───── Source information
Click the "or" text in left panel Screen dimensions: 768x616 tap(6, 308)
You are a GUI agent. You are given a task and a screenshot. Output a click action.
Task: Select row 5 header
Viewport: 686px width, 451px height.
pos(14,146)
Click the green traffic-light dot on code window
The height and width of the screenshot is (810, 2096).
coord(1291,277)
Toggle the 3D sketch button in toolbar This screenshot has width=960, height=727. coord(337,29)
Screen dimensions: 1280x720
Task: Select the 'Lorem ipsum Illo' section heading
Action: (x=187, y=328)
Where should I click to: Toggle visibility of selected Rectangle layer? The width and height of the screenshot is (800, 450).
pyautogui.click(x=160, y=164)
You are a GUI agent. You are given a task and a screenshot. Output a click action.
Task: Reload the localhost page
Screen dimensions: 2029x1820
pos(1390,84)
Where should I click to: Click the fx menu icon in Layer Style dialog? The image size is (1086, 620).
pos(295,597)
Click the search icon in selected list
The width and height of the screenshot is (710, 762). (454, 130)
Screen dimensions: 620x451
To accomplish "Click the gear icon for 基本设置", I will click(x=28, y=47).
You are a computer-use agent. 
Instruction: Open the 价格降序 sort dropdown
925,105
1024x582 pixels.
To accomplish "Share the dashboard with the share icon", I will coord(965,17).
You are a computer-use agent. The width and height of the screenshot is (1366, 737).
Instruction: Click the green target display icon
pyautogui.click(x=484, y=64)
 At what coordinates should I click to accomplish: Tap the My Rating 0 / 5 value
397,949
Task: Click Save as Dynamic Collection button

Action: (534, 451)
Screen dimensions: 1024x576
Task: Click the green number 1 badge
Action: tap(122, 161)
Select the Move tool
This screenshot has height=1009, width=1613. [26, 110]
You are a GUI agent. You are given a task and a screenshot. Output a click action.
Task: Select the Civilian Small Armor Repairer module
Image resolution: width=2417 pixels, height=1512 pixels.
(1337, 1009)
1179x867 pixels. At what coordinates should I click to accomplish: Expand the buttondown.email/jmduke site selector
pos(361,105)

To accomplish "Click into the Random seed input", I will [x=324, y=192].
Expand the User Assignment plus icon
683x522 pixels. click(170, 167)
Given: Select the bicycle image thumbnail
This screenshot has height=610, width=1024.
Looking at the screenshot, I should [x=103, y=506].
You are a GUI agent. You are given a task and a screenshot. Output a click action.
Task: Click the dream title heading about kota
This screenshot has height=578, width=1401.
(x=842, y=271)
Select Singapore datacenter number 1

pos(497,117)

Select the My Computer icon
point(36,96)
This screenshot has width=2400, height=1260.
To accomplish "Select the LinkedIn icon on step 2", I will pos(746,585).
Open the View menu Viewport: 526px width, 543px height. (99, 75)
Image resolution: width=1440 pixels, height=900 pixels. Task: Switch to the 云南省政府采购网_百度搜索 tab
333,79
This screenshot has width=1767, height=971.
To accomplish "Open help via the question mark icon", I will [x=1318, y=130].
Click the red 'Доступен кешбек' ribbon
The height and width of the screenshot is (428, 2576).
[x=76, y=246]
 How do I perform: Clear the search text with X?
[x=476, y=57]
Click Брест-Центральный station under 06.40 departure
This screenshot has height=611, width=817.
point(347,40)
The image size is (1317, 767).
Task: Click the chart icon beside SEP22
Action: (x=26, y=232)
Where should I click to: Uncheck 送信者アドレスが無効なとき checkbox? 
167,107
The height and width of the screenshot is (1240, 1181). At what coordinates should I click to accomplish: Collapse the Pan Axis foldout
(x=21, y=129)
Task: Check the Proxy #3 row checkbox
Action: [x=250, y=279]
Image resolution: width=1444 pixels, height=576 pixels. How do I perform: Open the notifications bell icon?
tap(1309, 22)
──────────
Could you produce an exact copy of the whole listing?

**Response to this exercise**.
Click the "or" text in left panel Screen dimensions: 768x616 tap(6, 308)
You are a GUI agent. You are given a task and a screenshot. Output a click action.
Task: Select row 5 header
Viewport: 686px width, 451px height.
pos(14,146)
Click the green traffic-light dot on code window
The height and width of the screenshot is (810, 2096).
coord(1291,277)
Toggle the 3D sketch button in toolbar This screenshot has width=960, height=727. coord(337,29)
Screen dimensions: 1280x720
Task: Select the 'Lorem ipsum Illo' section heading
Action: (x=187, y=328)
Where should I click to: Toggle visibility of selected Rectangle layer? The width and height of the screenshot is (800, 450).
pyautogui.click(x=160, y=164)
You are a GUI agent. You are given a task and a screenshot. Output a click action.
Task: Reload the localhost page
Screen dimensions: 2029x1820
pos(1390,84)
Where should I click to: Click the fx menu icon in Layer Style dialog? The image size is (1086, 620).
pos(295,597)
Click the search icon in selected list
The width and height of the screenshot is (710, 762). (454, 130)
Screen dimensions: 620x451
To accomplish "Click the gear icon for 基本设置", I will click(x=28, y=47).
You are a computer-use agent. 
Instruction: Open the 价格降序 sort dropdown
925,105
1024x582 pixels.
To accomplish "Share the dashboard with the share icon", I will coord(965,17).
You are a computer-use agent. The width and height of the screenshot is (1366, 737).
Instruction: Click the green target display icon
pyautogui.click(x=484, y=64)
 At what coordinates should I click to accomplish: Tap the My Rating 0 / 5 value
397,949
Task: Click Save as Dynamic Collection button

Action: (534, 451)
Screen dimensions: 1024x576
Task: Click the green number 1 badge
Action: tap(122, 161)
Select the Move tool
This screenshot has height=1009, width=1613. [26, 110]
You are a GUI agent. You are given a task and a screenshot. Output a click action.
Task: Select the Civilian Small Armor Repairer module
Image resolution: width=2417 pixels, height=1512 pixels.
(1337, 1009)
1179x867 pixels. At what coordinates should I click to accomplish: Expand the buttondown.email/jmduke site selector
pos(361,105)

To accomplish "Click into the Random seed input", I will [x=324, y=192].
Expand the User Assignment plus icon
683x522 pixels. click(170, 167)
Given: Select the bicycle image thumbnail
This screenshot has height=610, width=1024.
Looking at the screenshot, I should [x=103, y=506].
You are a GUI agent. You are given a task and a screenshot. Output a click action.
Task: Click the dream title heading about kota
This screenshot has height=578, width=1401.
(x=842, y=271)
Select Singapore datacenter number 1

pos(497,117)

Select the My Computer icon
point(36,96)
This screenshot has width=2400, height=1260.
To accomplish "Select the LinkedIn icon on step 2", I will pos(746,585).
Open the View menu Viewport: 526px width, 543px height. (99, 75)
Image resolution: width=1440 pixels, height=900 pixels. Task: Switch to the 云南省政府采购网_百度搜索 tab
333,79
This screenshot has width=1767, height=971.
To accomplish "Open help via the question mark icon", I will [x=1318, y=130].
Click the red 'Доступен кешбек' ribbon
The height and width of the screenshot is (428, 2576).
[x=76, y=246]
 How do I perform: Clear the search text with X?
[x=476, y=57]
Click Брест-Центральный station under 06.40 departure
This screenshot has height=611, width=817.
point(347,40)
The image size is (1317, 767).
Task: Click the chart icon beside SEP22
Action: (x=26, y=232)
Where should I click to: Uncheck 送信者アドレスが無効なとき checkbox? 
167,107
The height and width of the screenshot is (1240, 1181). At what coordinates should I click to accomplish: Collapse the Pan Axis foldout
(x=21, y=129)
Task: Check the Proxy #3 row checkbox
Action: [x=250, y=279]
Image resolution: width=1444 pixels, height=576 pixels. How do I perform: Open the notifications bell icon?
tap(1309, 22)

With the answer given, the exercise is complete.